HeadlinesBriefing favicon HeadlinesBriefing.com

Google DeepMind Unveils DiffusionGemma for 4x Faster Text Generation

Google DeepMind Blog •
×

Google DeepMind released Diffusion Gemma, an experimental open model that generates text up to 4x faster than traditional autoregressive language models. The 26B Mixture of Experts architecture produces entire 256-token blocks simultaneously rather than processing tokens sequentially. Researchers and developers can now explore speed-critical interactive workflows that were previously constrained by inference latency.

Built on Gemma 4 intelligence and Gemini Diffusion research, the model uses a novel diffusion head to maximize generation speed. It achieves 1000+ tokens per second on NVIDIA H100 and 700+ tokens per second on RTX 5090 while fitting within 18GB VRAM when quantized.

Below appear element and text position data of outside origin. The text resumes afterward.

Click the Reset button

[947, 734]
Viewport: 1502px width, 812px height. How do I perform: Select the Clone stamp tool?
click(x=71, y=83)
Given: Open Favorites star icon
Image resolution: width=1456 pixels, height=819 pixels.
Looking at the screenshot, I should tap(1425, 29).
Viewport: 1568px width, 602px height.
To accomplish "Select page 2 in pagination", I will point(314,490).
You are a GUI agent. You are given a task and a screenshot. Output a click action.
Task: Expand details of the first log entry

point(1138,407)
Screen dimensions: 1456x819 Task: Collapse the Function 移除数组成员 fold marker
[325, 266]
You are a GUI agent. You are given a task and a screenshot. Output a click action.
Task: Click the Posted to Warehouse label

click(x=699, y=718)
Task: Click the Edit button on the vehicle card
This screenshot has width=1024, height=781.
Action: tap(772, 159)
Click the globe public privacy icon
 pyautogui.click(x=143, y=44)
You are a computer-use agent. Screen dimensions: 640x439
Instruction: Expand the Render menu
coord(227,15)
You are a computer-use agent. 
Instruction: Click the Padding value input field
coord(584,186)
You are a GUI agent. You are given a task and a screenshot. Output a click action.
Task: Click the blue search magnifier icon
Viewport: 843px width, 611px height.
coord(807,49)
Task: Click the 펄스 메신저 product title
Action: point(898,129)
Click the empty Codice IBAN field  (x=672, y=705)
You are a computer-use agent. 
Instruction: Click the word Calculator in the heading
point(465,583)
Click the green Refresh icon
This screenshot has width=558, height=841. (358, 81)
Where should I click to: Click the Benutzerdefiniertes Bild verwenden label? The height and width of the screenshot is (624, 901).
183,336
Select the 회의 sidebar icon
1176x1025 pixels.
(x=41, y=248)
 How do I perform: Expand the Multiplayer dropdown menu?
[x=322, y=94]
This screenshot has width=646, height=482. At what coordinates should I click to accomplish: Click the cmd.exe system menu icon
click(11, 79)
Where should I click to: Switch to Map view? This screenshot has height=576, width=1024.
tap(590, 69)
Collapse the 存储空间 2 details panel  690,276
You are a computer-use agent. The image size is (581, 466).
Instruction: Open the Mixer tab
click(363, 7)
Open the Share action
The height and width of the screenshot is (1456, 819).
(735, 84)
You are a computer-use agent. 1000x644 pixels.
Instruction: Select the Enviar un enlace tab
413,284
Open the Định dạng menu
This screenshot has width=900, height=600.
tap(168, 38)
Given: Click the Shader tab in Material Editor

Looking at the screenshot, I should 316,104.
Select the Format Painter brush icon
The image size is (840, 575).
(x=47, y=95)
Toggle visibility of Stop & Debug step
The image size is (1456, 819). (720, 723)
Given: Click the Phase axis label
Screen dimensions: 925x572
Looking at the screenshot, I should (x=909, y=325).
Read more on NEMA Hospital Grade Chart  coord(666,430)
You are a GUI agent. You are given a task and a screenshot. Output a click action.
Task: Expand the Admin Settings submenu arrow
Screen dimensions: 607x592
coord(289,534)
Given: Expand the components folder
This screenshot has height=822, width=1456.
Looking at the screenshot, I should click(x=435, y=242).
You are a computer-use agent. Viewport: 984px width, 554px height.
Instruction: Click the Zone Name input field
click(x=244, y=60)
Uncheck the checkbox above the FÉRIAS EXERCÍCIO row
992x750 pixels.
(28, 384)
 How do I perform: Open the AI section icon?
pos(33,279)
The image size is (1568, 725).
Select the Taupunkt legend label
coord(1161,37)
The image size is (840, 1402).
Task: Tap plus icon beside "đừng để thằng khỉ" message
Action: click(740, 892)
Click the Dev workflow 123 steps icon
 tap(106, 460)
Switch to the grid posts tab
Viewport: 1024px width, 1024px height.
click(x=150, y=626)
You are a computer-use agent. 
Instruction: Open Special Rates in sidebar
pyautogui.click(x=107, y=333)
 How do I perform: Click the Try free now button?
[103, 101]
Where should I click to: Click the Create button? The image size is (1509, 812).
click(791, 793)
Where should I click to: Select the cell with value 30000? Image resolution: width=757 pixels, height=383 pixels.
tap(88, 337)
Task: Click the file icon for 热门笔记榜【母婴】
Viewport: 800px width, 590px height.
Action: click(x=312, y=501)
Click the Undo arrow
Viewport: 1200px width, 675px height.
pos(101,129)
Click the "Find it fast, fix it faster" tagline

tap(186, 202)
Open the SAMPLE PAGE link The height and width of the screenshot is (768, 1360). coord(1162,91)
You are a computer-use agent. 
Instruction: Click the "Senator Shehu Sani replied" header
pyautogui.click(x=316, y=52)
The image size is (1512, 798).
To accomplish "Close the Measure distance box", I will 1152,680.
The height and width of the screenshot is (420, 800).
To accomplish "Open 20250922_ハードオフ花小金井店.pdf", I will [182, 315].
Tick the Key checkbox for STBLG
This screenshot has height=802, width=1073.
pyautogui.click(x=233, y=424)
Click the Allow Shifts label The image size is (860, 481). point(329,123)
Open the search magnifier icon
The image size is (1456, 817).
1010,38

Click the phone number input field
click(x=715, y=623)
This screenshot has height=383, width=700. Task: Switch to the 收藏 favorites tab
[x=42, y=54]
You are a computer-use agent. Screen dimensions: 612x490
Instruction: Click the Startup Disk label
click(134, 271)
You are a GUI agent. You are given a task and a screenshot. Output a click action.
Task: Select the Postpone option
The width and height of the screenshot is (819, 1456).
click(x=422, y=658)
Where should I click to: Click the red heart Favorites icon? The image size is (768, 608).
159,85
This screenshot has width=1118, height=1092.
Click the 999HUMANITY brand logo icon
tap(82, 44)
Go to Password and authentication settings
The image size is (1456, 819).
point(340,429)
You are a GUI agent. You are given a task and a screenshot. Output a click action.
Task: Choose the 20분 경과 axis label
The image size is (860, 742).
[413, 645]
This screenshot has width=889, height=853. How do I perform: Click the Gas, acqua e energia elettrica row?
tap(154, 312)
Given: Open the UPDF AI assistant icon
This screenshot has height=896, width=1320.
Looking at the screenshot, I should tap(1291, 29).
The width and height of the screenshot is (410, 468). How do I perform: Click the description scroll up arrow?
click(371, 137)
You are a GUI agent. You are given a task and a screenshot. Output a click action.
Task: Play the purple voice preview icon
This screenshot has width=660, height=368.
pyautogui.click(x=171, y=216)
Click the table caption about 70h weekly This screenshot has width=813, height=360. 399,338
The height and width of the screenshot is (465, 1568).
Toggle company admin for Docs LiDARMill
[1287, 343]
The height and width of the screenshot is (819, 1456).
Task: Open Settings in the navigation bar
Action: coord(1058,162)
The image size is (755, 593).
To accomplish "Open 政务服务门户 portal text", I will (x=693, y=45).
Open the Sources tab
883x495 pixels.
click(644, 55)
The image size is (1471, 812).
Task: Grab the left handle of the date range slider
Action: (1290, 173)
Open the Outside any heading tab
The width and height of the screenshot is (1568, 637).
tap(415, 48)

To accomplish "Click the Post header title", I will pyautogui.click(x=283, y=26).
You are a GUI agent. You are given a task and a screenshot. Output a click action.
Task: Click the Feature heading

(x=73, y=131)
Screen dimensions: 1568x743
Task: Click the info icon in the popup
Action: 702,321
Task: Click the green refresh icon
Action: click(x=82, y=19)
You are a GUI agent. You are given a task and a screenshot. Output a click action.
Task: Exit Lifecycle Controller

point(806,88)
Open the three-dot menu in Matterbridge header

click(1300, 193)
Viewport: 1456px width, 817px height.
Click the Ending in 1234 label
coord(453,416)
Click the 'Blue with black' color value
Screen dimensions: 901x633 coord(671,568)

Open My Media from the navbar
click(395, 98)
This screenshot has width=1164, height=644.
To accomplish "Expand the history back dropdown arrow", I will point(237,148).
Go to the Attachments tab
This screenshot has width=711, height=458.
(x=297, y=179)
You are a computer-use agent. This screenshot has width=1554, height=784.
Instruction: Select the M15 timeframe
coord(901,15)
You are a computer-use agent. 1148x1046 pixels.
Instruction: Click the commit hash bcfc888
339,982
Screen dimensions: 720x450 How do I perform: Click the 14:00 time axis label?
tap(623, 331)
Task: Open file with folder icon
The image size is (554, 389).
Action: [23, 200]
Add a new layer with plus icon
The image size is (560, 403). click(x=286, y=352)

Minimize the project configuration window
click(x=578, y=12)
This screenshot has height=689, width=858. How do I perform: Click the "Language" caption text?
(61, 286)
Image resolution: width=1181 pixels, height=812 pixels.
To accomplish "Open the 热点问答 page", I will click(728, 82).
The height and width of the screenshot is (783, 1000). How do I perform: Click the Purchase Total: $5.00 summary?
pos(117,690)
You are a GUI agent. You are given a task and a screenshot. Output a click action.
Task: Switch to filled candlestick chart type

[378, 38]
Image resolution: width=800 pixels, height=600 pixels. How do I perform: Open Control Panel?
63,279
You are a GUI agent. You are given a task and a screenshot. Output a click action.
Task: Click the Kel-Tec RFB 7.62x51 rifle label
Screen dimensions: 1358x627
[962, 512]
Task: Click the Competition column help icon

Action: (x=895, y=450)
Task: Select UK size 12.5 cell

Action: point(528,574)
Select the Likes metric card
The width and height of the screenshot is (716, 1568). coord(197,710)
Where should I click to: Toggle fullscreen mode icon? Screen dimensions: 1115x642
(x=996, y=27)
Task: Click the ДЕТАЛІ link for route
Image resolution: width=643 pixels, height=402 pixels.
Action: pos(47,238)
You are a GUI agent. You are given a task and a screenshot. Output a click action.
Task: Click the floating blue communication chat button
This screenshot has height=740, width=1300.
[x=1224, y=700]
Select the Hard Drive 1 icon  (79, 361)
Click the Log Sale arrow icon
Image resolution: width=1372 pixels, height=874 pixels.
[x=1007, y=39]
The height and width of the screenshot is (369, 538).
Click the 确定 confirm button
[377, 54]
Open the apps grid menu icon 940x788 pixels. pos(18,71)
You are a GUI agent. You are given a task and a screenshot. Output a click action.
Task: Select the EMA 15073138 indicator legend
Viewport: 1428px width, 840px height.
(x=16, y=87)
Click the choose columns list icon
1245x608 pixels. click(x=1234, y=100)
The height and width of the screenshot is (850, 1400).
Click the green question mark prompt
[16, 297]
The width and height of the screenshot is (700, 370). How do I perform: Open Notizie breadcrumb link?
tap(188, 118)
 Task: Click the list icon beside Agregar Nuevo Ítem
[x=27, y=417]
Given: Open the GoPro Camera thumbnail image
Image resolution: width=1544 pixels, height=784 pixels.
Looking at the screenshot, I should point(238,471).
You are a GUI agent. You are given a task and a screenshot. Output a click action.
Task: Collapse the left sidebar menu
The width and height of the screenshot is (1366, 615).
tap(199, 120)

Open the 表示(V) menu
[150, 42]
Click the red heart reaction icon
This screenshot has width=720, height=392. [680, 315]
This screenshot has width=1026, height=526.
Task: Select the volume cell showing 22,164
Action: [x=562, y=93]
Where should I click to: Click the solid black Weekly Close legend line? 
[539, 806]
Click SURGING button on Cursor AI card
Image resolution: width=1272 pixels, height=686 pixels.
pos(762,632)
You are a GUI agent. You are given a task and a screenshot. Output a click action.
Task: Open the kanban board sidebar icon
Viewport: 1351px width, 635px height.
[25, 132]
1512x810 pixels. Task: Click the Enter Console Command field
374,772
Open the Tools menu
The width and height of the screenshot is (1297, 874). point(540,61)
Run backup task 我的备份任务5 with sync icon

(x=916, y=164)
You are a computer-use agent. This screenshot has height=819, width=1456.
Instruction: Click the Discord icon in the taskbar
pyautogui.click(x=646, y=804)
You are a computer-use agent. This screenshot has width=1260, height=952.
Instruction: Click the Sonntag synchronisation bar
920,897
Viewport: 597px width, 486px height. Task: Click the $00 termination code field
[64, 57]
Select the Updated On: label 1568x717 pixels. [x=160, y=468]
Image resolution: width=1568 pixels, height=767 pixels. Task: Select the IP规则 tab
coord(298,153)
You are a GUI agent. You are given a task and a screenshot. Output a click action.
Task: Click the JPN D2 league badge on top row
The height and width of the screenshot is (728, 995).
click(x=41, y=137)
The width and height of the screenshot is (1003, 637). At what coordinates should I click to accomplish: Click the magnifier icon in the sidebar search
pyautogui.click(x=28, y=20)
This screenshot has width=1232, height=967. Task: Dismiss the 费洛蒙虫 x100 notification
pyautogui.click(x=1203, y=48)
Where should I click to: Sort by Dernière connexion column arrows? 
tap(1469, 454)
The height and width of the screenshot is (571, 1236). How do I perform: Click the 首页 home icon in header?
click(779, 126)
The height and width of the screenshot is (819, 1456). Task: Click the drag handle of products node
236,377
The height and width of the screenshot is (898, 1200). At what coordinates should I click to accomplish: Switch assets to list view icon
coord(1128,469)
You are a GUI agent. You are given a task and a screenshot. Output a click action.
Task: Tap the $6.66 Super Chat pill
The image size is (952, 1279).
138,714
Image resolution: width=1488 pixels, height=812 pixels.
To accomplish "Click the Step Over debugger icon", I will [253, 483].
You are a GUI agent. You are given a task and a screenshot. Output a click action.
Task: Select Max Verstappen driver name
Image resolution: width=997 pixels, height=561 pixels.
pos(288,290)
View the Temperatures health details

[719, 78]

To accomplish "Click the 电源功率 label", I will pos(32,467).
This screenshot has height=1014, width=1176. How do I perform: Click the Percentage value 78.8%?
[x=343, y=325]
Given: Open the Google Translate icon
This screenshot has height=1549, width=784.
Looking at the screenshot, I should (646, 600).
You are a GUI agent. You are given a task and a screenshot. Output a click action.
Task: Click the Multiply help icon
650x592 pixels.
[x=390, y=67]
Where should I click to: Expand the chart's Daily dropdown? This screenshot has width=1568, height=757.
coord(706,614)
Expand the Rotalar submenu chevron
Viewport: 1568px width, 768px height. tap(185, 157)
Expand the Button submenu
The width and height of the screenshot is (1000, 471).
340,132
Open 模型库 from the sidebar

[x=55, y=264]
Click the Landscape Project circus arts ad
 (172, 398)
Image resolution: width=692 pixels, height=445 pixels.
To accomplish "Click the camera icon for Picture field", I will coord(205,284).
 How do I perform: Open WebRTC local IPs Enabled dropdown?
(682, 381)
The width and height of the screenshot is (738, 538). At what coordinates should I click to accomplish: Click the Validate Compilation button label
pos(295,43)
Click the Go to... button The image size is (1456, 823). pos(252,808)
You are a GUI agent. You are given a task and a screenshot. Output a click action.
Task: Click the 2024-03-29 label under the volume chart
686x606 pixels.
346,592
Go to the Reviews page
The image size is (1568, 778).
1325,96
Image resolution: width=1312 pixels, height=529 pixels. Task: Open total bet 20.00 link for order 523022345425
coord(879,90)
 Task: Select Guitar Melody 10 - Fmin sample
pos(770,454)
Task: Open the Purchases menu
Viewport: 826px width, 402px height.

The bi-directional attention mechanism allows every token to attend to all others, enabling non-linear text structures and in-line editing capabilities.

However, this speed comes with trade-offs. Diffusion Gemma's output quality lags behind standard Gemma 4 models, making it unsuitable for production applications demanding maximum quality. The model excels in local, low-concurrency inference scenarios where hardware utilization matters most. For cloud serving with high query-per-second rates, traditional autoregressive models remain more efficient.

Developers can download the Apache 2.0 licensed weights from Hugging Face and integrate them using MLX, vLLM, or Transformers. Fine-tuning tutorials are available for Unsloth, NVIDIA NeMo, and Hackable Diffusion. This represents Google's push to explore alternative architectures beyond conventional LLM approaches.